India has made major progress in improving control of visceral leishmaniasis (VL) in recent years, in part through shortening the time infectious patients remain untreated. Active case detection decreases the time from VL onset to diagnosis and treatment, but requires substantial human resources. Targeting approaches are therefore essential to feasibility.
We analyzed data from the Kala-azar Management Information System (KAMIS), using village-level VL cases over specific time intervals to predict risk in subsequent years. We also graphed the time between cases in villages and examined how these patterns track with village-level risk of additional cases across the range of cumulative village case-loads. Finally, we assessed the trade-off between ACD effort and yield.
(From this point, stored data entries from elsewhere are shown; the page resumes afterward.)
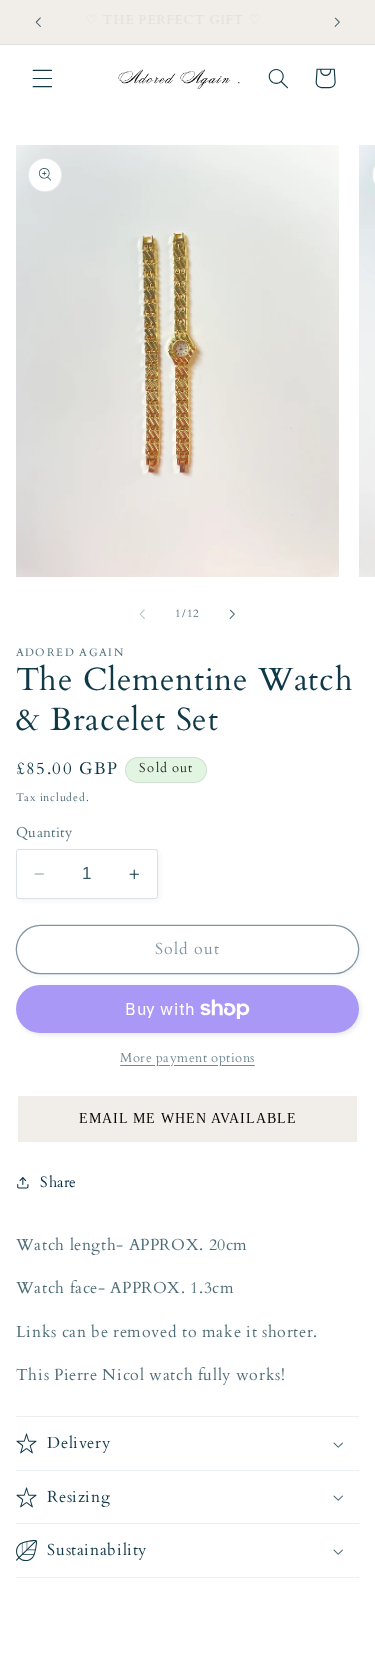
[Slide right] (233, 615)
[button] (42, 78)
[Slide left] (142, 615)
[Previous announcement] (38, 22)
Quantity (44, 832)
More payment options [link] (187, 1058)
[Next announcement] (337, 22)
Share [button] (58, 1182)
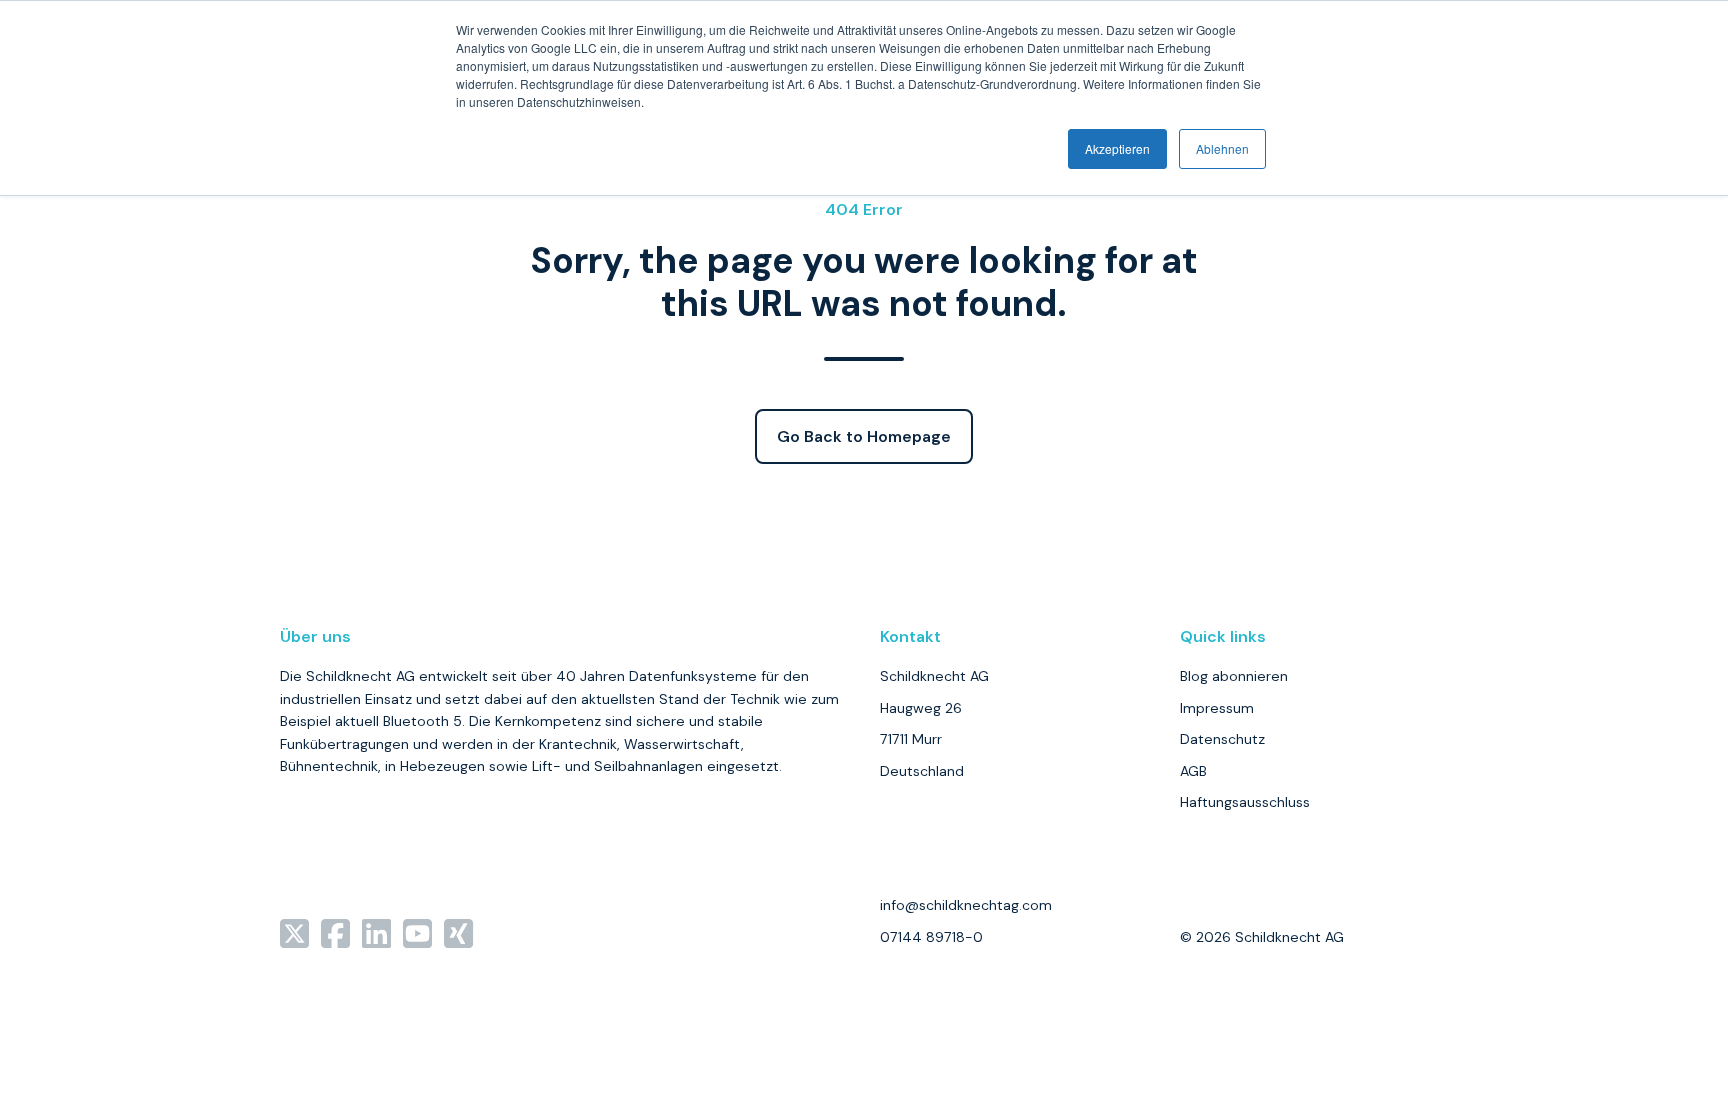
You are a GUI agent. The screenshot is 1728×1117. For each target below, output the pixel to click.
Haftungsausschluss (1245, 802)
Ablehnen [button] (1222, 148)
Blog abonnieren (1234, 676)
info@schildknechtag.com (966, 905)
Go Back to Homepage (864, 436)
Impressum (1217, 708)
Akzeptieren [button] (1117, 148)
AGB (1193, 771)
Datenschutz (1222, 739)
In 2013, only 9.3% of all villages reported VL cases; this proportion shrank to 3.9% in 2019. Newly affected villages as a percentage of all affected villages decreased from 54.3% in 2014 to 23.5% in 2019, as more surveillance data accumulated and overall VL incidence declined. The risk of additional cases in a village increased with increasing cumulative incidence, reaching approximately 90% in villages with 12 cases and 100% in villages with 45 cases, but the vast majority of villages had small cumulative case numbers. The time-to-next-case decreased with increasing case-load. Using a 3-year window (2016–2018), a threshold of seven VL cases at the village level selects 329 villages and yields 23% of cases reported in 2019, while a threshold of three cases selects 1,241 villages and yields 46% of cases reported in 2019. Using a 6-year window increases both effort and yield.
Decisions on targeting must consider the trade-off between number of villages targeted and yield and will depend upon the operational efficiencies of existing programs and the feasibility of specific ACD approaches. The maintenance of a sensitive, comprehensive VL surveillance system will be crucial to preventing future VL resurgence.